Major powers have set a December 10 deadline for an agreement on the final status of Kosovo, which has been in legal limbo under UN administration since 1999, when NATO waged an air war to drive out Serbian forces and halt ethnic cleansing.

Serbia, backed by Russia with its UN veto power, rejects independence for Kosovo. But the territory's 2 million ethnic Albanians -- 90 per cent of the population -- will settle for nothing less.

The United States and the European Union say the solution should be based on a plan by former Finnish President Martti Ahtisaari, who advocated EU-supervised independence, with broad autonomy for the Kosovo Serbs.

But Serbian Prime Minister Vojislav Kostunica again ruled out independence in his address to the New York talks, and promoted Belgrade's proposal of what he called ''substantial autonomy,'' Serb news agencies reported.

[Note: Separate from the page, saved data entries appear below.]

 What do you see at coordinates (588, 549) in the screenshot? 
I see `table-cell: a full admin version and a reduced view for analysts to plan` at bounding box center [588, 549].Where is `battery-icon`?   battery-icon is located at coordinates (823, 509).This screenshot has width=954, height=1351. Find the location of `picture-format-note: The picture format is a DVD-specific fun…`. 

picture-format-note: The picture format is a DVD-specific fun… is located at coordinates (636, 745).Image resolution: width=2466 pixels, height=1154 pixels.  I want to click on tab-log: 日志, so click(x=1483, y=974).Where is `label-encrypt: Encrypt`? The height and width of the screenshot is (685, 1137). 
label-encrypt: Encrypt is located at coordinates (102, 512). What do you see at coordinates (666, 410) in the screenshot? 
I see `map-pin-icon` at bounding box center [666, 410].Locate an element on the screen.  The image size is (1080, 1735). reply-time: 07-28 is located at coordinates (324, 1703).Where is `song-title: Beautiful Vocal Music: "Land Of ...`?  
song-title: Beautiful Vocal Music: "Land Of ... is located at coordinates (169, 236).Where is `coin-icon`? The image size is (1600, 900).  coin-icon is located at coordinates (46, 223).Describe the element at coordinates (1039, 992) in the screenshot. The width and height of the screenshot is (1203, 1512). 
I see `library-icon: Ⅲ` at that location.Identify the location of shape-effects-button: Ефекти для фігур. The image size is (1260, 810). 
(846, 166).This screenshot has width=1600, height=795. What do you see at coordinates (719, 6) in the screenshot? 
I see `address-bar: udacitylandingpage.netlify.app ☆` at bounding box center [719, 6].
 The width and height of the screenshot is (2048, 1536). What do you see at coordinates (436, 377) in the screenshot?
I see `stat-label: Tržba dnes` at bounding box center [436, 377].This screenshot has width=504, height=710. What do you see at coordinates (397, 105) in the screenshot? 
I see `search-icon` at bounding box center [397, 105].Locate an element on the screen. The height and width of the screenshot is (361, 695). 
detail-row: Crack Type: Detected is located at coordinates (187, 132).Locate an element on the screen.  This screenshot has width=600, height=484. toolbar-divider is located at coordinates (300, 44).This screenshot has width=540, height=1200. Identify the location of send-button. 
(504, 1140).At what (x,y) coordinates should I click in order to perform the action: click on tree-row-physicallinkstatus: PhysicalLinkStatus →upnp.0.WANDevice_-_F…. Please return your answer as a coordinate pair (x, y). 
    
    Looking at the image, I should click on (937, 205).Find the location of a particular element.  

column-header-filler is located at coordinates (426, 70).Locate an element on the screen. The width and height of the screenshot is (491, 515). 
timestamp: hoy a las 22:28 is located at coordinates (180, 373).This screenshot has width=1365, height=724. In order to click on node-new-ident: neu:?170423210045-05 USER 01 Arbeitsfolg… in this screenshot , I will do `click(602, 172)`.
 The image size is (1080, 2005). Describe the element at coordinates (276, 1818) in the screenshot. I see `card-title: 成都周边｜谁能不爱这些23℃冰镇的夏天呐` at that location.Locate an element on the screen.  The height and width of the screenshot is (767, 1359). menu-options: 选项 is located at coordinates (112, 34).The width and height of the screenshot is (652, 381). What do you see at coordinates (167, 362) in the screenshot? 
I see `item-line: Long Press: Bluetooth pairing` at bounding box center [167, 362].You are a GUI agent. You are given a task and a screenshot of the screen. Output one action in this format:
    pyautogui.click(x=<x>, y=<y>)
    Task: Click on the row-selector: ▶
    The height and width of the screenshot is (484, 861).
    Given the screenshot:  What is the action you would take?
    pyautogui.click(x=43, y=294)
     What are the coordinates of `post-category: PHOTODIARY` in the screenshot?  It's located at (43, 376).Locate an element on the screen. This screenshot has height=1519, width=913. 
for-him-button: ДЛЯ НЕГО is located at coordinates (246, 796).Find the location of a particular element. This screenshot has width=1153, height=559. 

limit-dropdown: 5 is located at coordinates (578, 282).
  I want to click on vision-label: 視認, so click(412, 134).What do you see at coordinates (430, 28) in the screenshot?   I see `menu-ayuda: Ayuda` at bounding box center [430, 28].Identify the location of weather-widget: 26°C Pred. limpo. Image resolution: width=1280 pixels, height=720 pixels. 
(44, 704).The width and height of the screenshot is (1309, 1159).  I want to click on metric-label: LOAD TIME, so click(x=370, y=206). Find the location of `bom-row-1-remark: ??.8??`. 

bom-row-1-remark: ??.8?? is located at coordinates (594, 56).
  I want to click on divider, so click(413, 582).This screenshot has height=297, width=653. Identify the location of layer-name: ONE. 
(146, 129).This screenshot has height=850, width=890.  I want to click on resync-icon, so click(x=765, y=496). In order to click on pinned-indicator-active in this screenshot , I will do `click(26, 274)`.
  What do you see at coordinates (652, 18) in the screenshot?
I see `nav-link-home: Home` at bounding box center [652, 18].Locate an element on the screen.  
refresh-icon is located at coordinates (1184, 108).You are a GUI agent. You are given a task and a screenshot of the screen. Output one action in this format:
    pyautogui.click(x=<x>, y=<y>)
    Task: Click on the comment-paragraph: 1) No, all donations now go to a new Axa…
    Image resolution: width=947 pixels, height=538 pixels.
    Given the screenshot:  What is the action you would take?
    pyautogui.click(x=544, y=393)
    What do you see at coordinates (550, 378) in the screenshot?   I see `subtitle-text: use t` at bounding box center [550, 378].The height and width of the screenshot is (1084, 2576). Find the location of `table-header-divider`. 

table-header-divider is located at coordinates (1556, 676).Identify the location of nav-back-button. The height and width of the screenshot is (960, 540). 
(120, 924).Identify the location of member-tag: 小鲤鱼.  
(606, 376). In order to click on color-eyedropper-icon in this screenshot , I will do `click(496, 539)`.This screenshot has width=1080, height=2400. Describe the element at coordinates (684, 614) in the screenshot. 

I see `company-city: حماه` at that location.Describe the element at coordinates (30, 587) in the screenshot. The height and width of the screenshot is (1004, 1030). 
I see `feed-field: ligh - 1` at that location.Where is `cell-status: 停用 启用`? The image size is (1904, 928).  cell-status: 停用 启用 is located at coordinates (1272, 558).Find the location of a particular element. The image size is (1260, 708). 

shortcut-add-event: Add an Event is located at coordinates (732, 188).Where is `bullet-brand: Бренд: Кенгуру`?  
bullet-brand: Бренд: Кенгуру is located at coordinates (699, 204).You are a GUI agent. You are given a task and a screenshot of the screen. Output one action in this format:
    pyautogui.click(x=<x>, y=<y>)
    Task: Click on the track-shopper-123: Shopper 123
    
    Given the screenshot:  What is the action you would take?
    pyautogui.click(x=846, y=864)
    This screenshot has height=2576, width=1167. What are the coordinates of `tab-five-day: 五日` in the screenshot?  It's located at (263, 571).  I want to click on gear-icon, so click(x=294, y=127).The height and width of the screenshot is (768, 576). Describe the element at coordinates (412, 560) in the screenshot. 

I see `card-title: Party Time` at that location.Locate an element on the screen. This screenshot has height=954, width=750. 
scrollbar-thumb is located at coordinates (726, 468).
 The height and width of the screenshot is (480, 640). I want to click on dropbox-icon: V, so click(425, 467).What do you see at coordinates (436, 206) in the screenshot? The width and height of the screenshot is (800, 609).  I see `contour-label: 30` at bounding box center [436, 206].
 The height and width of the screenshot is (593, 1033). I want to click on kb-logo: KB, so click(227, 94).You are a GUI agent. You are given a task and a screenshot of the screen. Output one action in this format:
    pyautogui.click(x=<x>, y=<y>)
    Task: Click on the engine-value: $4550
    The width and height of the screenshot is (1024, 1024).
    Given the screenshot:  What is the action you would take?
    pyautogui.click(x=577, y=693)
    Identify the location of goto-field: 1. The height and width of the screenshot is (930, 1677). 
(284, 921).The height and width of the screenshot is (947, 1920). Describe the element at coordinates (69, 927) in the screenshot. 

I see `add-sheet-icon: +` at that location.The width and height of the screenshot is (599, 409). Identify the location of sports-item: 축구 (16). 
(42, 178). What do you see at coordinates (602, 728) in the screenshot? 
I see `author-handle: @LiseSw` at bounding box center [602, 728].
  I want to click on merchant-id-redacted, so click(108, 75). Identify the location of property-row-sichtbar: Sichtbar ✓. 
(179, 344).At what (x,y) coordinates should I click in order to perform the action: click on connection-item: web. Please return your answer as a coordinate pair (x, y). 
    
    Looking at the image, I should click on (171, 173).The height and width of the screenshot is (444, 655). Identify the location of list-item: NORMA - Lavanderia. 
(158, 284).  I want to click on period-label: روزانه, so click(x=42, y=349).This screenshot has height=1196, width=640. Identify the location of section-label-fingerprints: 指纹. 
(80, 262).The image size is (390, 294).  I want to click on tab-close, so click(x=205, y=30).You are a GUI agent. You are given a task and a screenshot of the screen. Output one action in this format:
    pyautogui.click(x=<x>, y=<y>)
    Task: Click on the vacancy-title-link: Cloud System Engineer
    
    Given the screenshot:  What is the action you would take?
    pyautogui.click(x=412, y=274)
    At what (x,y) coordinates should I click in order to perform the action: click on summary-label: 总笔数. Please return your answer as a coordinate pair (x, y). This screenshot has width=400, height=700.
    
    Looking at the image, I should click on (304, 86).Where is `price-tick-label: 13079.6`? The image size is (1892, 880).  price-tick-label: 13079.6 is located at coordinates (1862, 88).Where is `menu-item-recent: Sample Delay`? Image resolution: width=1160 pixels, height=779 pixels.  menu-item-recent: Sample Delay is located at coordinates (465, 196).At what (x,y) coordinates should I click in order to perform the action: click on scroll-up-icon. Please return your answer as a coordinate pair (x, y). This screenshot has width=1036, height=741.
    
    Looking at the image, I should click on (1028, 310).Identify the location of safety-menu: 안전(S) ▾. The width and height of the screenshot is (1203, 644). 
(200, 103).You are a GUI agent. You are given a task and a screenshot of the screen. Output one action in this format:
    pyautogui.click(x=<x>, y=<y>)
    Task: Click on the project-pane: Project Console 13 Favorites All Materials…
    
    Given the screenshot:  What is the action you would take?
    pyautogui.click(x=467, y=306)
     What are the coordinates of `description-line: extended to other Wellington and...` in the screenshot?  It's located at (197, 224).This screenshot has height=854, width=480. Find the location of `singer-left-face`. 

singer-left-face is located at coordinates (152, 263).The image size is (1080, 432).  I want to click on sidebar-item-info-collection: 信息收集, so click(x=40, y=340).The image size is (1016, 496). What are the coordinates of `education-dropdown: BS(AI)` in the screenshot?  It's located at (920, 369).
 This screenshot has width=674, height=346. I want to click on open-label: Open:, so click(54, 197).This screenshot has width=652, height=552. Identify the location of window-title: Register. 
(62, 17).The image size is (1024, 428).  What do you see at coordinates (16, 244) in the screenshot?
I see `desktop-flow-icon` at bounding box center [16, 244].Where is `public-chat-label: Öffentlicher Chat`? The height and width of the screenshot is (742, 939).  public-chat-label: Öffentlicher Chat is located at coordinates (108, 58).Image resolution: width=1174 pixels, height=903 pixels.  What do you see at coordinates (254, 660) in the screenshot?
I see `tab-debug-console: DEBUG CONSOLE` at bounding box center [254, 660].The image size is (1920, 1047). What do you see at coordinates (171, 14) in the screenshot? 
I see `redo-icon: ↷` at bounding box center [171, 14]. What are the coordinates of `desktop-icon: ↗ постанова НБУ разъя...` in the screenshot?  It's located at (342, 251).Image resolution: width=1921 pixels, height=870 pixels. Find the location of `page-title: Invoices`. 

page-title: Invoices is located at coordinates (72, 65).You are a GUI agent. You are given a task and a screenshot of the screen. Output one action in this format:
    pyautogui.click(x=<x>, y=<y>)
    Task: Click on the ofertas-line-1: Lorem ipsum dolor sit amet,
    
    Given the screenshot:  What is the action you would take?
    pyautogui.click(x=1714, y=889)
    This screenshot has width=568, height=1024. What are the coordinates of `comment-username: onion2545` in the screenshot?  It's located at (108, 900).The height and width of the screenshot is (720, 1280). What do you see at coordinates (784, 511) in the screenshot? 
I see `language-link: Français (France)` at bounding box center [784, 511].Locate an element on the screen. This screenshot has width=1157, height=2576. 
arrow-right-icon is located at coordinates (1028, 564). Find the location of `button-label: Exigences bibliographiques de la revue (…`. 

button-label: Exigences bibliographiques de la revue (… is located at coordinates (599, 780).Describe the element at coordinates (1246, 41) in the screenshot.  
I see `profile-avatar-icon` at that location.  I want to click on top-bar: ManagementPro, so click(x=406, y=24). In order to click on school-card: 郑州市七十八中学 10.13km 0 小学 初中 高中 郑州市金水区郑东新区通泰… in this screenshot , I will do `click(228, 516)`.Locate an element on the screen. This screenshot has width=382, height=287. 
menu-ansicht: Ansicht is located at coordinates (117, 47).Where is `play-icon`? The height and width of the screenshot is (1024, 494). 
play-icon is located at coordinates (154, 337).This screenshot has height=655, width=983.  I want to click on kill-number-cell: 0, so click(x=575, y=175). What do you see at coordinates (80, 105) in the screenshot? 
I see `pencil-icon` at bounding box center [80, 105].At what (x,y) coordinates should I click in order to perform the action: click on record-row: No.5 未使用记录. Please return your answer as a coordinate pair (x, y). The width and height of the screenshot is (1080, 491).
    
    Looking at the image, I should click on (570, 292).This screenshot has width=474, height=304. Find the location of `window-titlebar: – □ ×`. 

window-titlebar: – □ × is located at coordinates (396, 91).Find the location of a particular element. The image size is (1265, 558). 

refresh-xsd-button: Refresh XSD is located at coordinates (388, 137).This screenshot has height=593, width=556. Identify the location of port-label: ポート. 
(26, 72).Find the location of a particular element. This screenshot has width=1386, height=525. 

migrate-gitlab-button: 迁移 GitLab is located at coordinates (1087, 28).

''Everyone should be aware that it is dangerously foolish to believe that a solution can be imposed on Serbia, and that Serbia would ever recognize that on its territory there exists an independent Kosovo state,'' he was quoted as saying.

Foreign ministers of the major power Contact Group appealed to Serbia and the Kosovo Albanians yesterday to seek common ground in the last-ditch negotiations.

Foreign ministers of the United States, Russia, Britain, France, Germany and Italy united behind their mediators on the eve of the talks to press the two sides to avoid another crisis in the Western Balkans.

''There are responsibilities on both sides as this process continues,'' British Foreign Secretary David Miliband told reporters after a meeting of the so-called Contact Group. ''Representatives in Belgrade and in Pristina need to engage ...with real constructive spirit.'' The mediators are Wolfgang Ischinger of Germany for the EU, Frank Wisner of the United States and Alexander Botsan-Kharchenko of Russia.

''Ministers reiterated that an early resolution of Kosovo's status is crucial to the stability and security of the Western Balkans and Europe as a whole,'' a Contact Group statement said.

Serbia warned the United Nations on Thursday of ''unforeseeable consequences'' that could destabilize the world if Kosovo declared independence unilaterally when the talks conclude in December and Western nations recognized it.